Click to see how Sandeep manages the conversation around suicide
While chatting on their walk, Ted makes a comment about wishing it was the end of the world and Sandeep realises Ted could be having suicidal thoughts. The pair sit down and Sandeep asks him directly “Ted, are you thinking about suicide?” Ted is a little surprised by how direct Sandeep’s questions is and quickly responds  “No…it’s just hard to think about tomorrow right now when I’m… I am just really struggling right now.” 

Sandeep could have stopped there, but he goes on to say “Ted, if you’re thinking about suicide, it’s okay to talk about it.”

Ted responds quietly with “Is it?” and Sandeep looks at him and replies in a slow and calm voice “Yes… are you?” Sandeep then remains quiet, giving Ted time and space to respond. 

Ted pauses before saying “Yes… yes sometimes I am… I’m just wrecked at the moment.” They continue to talk, and Ted reveals that he has had thoughts on how he could kill himself and what would happen afterwards. Sandeep continues to talk to him in a supportive manner, without judgement, and their mental health first aid conversation continues. 

MHFA Tips for talking to someone about suicide:

Many people fear that asking someone if they are thinking about suicide could put the idea in their head. This isn’t true. Instead, it can make the person feel less alone with their thoughts, and more able to accept help.

It’s important that the question is direct and unambiguous, and delivered without judgement. “Are you having thoughts of suicide?” or “Are you thinking about killing yourself?” are both good ways to ask. This lets the person know that you are not afraid to talk about suicide and they don’t need to be either.

If the person doesn’t feel judged, they will almost always tell the truth. This is because most people don’t want to die. They want their pain to end and they can’t see another way out. You can help them find one.

Click to see how Sandeep ensures that Ted is safe and seeks professional help right away
Towards the end of their conversation Sandeep suggests that Ted speaks to his sister about how he is feeling. Ted does not want to involve his sister so Sandeep suggests a friend or even better his GP. Ted is visibly uncomfortable with the thought of talking to anyone else. 

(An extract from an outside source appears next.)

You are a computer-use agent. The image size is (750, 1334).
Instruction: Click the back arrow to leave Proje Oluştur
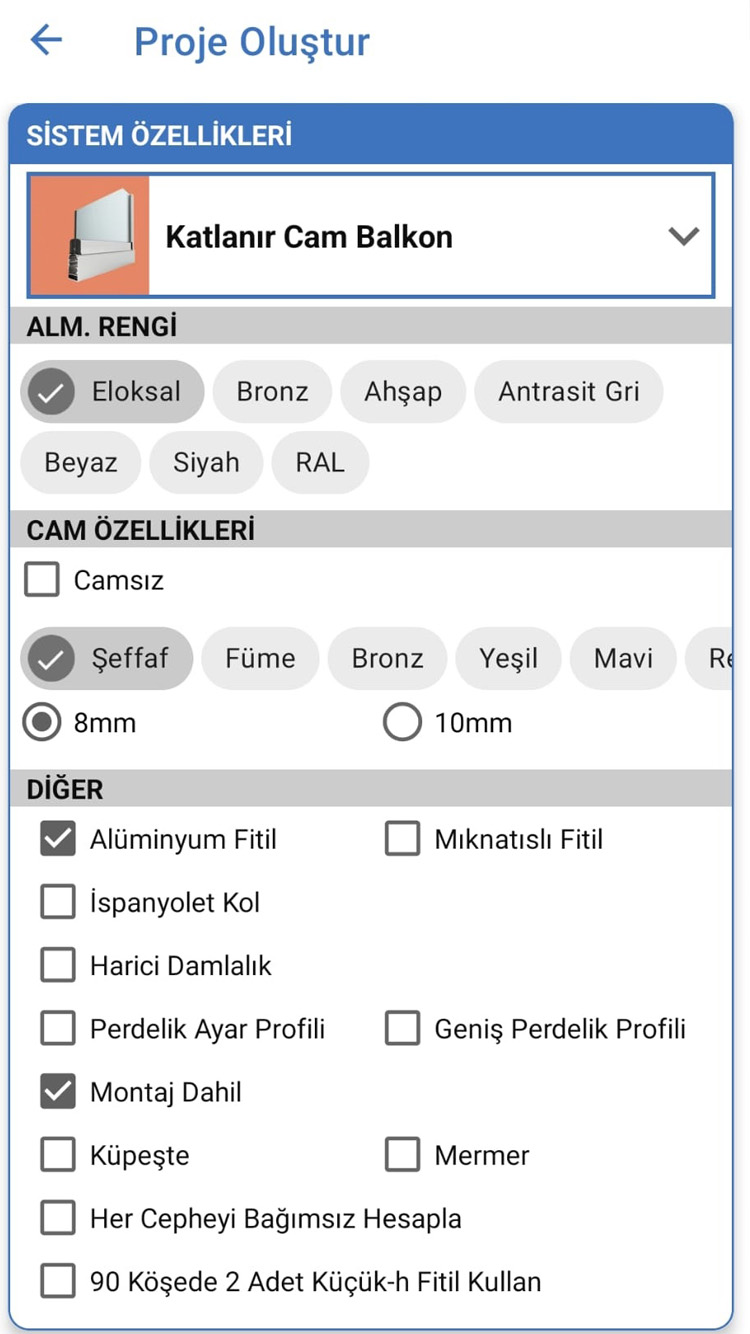(45, 40)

Sandeep convinces him that his GP is there to help and Ted calls and asks for an appointment for some time the following week. While Ted is on the phone, Sandeep nudges him and whispers that he should ask for an appointment today, which Ted does.

Further tips for talking to someone about suicide:

  • Suicide can be prevented. Most suicidal people do not want to die. They simply do not want to live with the pain.
  • It is important to take suicidal thoughts and behaviours seriously.
  • Openly talking about suicidal thoughts and feelings can save a life.
  • It is important that you know the warning signs and risk factors for suicide, and the reasons why a person might have thoughts of suicide.

Helping a person who is suicidal is complex, however, there are three key actions to helping someone:

1) If you think someone may be suicidal, ask them directly.

2) If they say yes, do not leave them alone.

3) Link them with professional help.